Your output should be each line from the material below that has the word "Click".

Supplied material:
- - -
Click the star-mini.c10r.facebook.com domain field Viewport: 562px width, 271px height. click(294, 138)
- - -
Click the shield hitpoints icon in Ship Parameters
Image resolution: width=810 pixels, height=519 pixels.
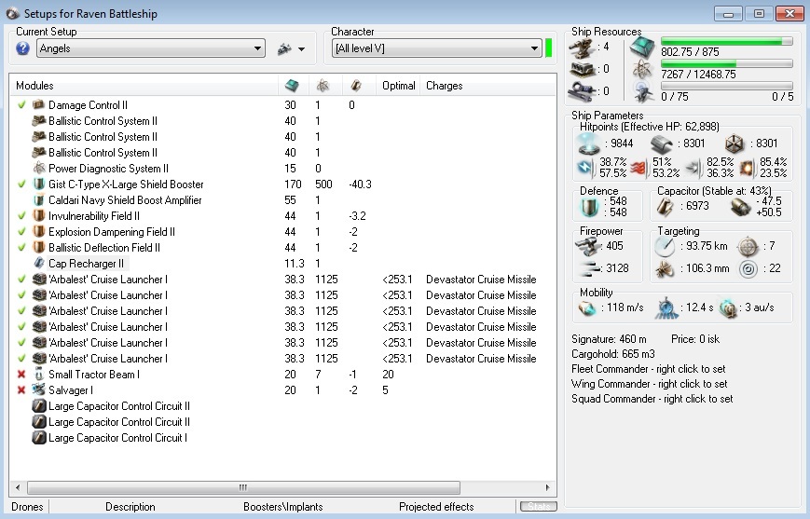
- - -
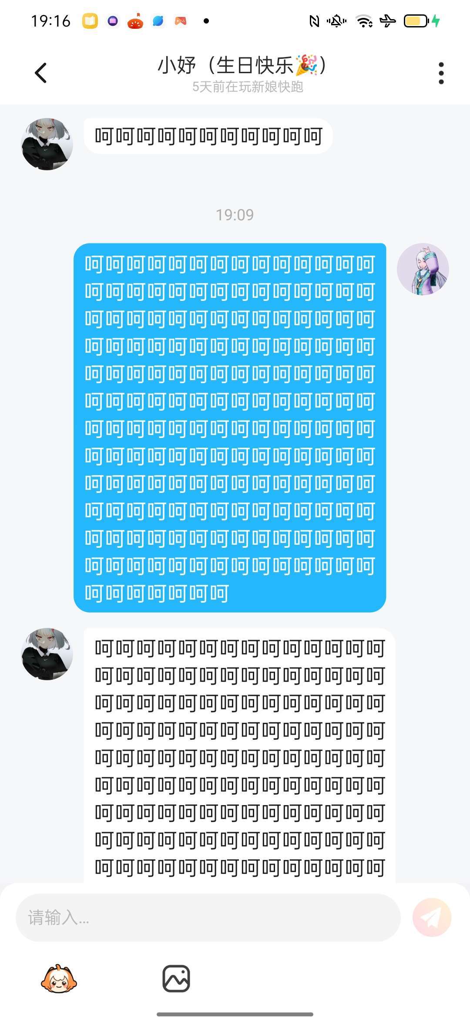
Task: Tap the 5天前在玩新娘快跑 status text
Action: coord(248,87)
- - -
Output for this exercise:
Click the star-mini.c10r.facebook.com domain field Viewport: 562px width, 271px height. click(294, 138)
Click the shield hitpoints icon in Ship Parameters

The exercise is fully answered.